Francisco Miguel de Moura – Escritor, membro da Academia Piauiense de Letras.
Gostaria de escrever um ensaio de profundidade filosófica e social sobre o poder de cada pessoa, porém me falta conhecimento – sempre falta – e aqui também espaço. Tenho por norma não discutir acaloradamente assunto muito pessoal com mais de uma pessoa. É que se não avalio o poder duplo que teria o outro lado de mim, sempre sairei derrotado. Meu poder ficará diminuído, pelo menos naquela questão. Muitas brigas, indisposições, intrigas, guerras têm nascido desta falta de saber: “Ninguém conhece ninguém, senão a partir de si mesmo.” O poder que cada um tem dentro de si como pessoa e como entidade física – a da espécie humana – é o primeiro poder. Embora ninguém sozinho ultrapasse o valor do indivíduo capaz de buscar sua sobrevivência e reprodução. Mas, inseridos na sociedade – e todos nós estamos – nos investimos de direitos e obrigações. Uns e outros nos cercam por todos os lados e ficamos como seres dependentes e ao mesmo tempo influenciadores, determinantes de mudanças no comportamento dentro da área da própria atuação. Por isto há a distinção entre psicologia social e individual. E por isto também os políticos procuram açambarcar a maior quantidade de poder possível, riqueza e glória, cercando-se de amigos, correligionários, empregados, familiares e do “povo” em geral.

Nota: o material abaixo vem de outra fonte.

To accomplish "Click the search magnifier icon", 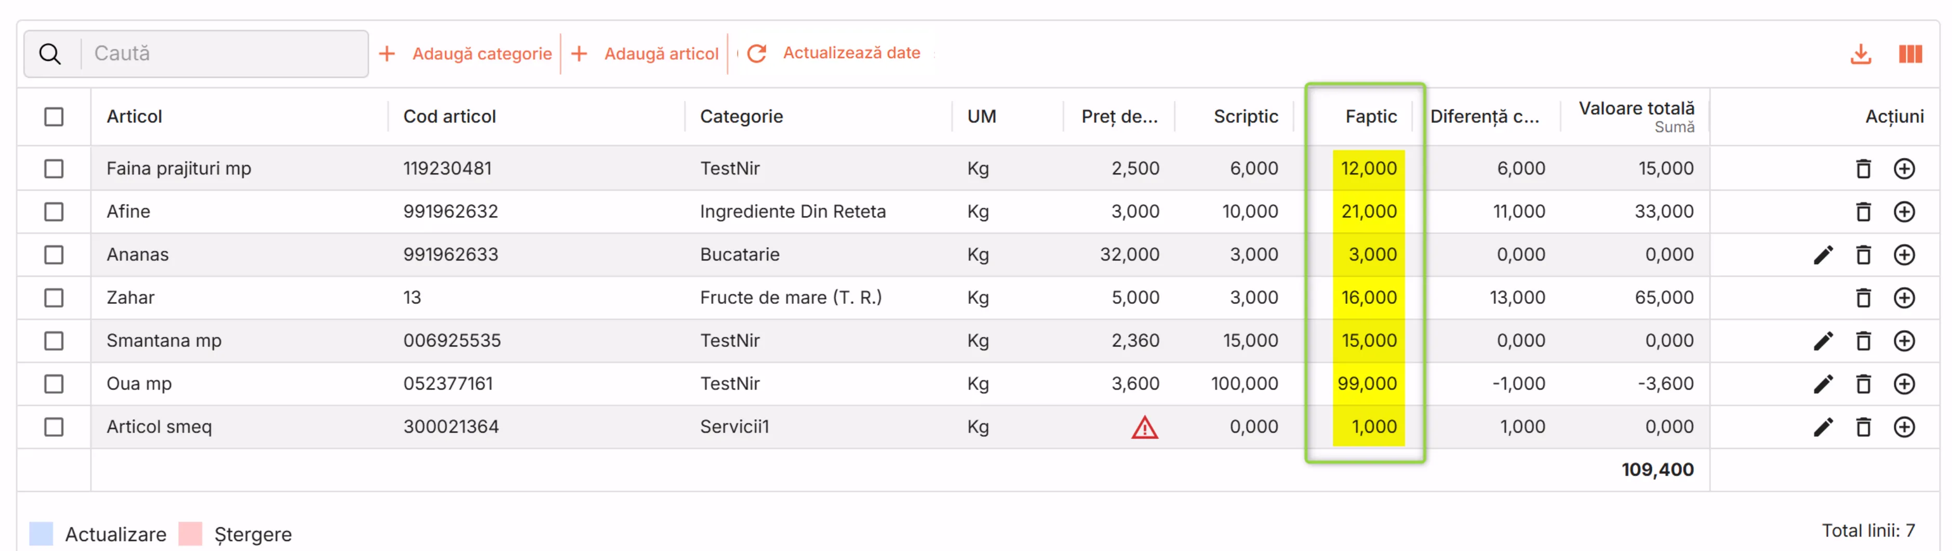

Costuma-se dizer que “vendem a alma” para não perder “a boquinha”, a mordomia. São servos do falso poder, a força invisível que domina a maioria e as minorias. E o povo age como escravo. Povo? Esta palavra designa uma entidade de massa informe, maleável, fungível. Todos os filhos do povo vivem buscando a liberdade e o poder, mas raramente conseguem: ficam com a responsabilidade do trabalho, da família, da ética e de outras relações sociais pouco identificadas.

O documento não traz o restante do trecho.